Le App, tema politico

Le “app”: uno strumento per facilitarci la vita? Da un lato si offrono servizi di educazione digitale, dall’altro manca un percorso che inizi fin dalla giovane età a formare e responsabilizzare

È in distribuzione il numero di agosto del mensile free press “L’Eco delle valli valdesi”. Lo potete trovare in centinaia di punti distributivi in tutto il Pinerolese, e in versione Pdf sul nostro sito www.riforma.it.

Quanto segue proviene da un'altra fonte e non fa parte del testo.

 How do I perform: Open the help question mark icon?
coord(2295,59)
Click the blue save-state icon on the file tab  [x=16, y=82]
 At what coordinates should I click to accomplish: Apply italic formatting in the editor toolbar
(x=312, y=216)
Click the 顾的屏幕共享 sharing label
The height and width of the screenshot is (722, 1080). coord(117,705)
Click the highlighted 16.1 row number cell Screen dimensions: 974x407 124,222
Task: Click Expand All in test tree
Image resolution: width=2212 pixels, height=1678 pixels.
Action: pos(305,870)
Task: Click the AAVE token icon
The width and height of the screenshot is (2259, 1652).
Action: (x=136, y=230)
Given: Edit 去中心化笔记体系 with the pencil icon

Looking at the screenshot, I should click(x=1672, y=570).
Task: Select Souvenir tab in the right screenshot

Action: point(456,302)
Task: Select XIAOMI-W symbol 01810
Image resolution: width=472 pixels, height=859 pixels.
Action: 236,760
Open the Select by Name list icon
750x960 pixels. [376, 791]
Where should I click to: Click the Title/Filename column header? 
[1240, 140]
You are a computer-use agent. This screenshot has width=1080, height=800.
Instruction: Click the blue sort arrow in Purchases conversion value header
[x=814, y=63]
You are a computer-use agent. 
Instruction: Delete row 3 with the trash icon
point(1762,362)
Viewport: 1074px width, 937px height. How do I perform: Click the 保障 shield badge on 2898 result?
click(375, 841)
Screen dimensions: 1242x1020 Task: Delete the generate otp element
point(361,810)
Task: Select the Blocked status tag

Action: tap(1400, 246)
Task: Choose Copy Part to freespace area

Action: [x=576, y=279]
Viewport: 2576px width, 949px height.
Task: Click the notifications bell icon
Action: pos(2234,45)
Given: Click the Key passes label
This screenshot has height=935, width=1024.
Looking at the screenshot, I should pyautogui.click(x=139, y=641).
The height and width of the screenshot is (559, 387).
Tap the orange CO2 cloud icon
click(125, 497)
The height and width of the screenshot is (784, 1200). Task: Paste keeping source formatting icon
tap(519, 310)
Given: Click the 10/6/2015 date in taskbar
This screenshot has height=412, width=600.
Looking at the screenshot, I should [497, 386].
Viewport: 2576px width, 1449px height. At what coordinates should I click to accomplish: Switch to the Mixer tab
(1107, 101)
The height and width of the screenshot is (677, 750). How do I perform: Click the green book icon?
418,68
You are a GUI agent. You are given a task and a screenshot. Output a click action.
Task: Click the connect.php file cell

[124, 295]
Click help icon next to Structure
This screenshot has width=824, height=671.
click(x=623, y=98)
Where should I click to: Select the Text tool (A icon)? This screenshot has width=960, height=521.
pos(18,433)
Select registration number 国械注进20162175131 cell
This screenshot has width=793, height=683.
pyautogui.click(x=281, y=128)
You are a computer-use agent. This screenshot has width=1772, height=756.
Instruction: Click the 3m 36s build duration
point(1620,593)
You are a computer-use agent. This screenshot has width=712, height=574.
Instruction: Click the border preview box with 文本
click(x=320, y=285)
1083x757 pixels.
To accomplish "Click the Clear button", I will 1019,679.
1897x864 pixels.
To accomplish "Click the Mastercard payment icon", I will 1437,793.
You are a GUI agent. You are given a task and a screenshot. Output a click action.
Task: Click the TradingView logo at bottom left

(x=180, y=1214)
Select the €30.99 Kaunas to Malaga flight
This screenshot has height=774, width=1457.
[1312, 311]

Il dossier di questo mese è dedicato alle applicazioni dei nostri telefoni e computer e come queste hanno cambiato la nostra vita. Buona lettura

 

App, social media, intelligenza artificiale. La tecnologia regola sempre più vari aspetti della nostra vita, più di quanto probabilmente ci rendiamo conto. Paghiamo, parliamo, traduciamo, acquistiamo, dichiariamo i nostri redditi attraverso strumenti ogni giorno più sofisticati. Durante la pandemia poi sono stati un formidabile strumento per mantenere i rapporti fra persone.

 

«Le tecnologie hanno cambiato il nostro modo di essere, garantendo l’ampliamento delle possibilità di scelta per i cittadini, un aspetto senza dubbio positivo – ci racconta Luciano Paccagnella, docente di Sociologia dei processi culturali e comunicativi all’Università di Torino–. La vita digitale oramai condiziona tutto il nostro vivere, qualunque nostra attività, e spesso l’ha agevolata molto. Eppure, non sappiamo nulla di questi mezzi, li diamo per scontati come gli alberi o il sole, come se ci fossero sempre stati e sempre ci saranno. Ci si dimentica ancora troppo che tutti o quasi questi servizi che oggi incanalano le nostre attività quotidiane sono di proprietà privata, e in particolare di aziende statunitensi. Cinque gigantesche industrie che fanno una politica molto aggressiva di acquisizione dei concorrenti, il che ci porta a uno scenario in cui non abbiamo possibilità di conoscere quali sono le loro logiche di manovra. Questo ci pone di fronte a un rischio di un gigantesco oligopolio: a breve noi non avremo più alternative a queste aziende».

 

Il problema non è l’azienda in sé, ma si tratta di un tema politico, secondo Paccagnella, un problema, in particolare, «dei nostri parlamenti che ancora non si sono resi conto che stanno consegnando il funzionamento ordinario della nostra società nelle mani di soggetti privati che decidono in modo unilaterale; noi non abbiamo voce in capitolo. Si tratta di una situazione molto pericolosa dal punto di vista dei processi democratici perché le linee di funzionamento di una società non vengono più decise dal Parlamento, dal Governo, dalla società civile, dalla scuola pubblica, da queste situazioni di confronto e battaglia pubblica, ma vengono invece completamente sottratte al dibattito e vengono stabilite all’interno di Cda che non devono rendere conto a nessuno».

 

 

Aziende che seguono logiche di profitto e che quindi useranno le nostre parole, le nostre immagini, i nostri volti, per profilazioni commerciali sempre più precise. Privandoci del dibattito pubblico. «C’è la questione dei limiti, dei vincoli, nell’uso di queste piattaforme, su cui noi non possiamo decidere. Per esempio, se promuoviamo un evento di educazione sessuale su Facebook o su Instagram, immediatamente Meta ci censura. Tutto questo in base alla morale puritana americana. Il problema è: di quante altre cose subisco censura? Se io chiedo a Chatgpt di spiegarmi come si costruisce una bomba mi viene risposto che non è autorizzato a parlane, e a noi pare sensato; ma se gli chiediamo di quali altre cose non è autorizzato a parlare il dispositivo di Intelligenza artificiale non risponde, non è autorizzato nemmeno a dirci ciò, non so di che cosa posso o non parlare. E non lo posso sapere perché sto usando i servizi di un’azienda privata».

In conclusione: «Faremo sempre più affidamento alle tecnologie rendendocene conto sempre di meno. È urgente sia un dibattito politico sia un adeguamento delle agenzie di socializzazione, della scuola in particolare per dare strumenti per conoscere davvero cosa stiamo utilizzando».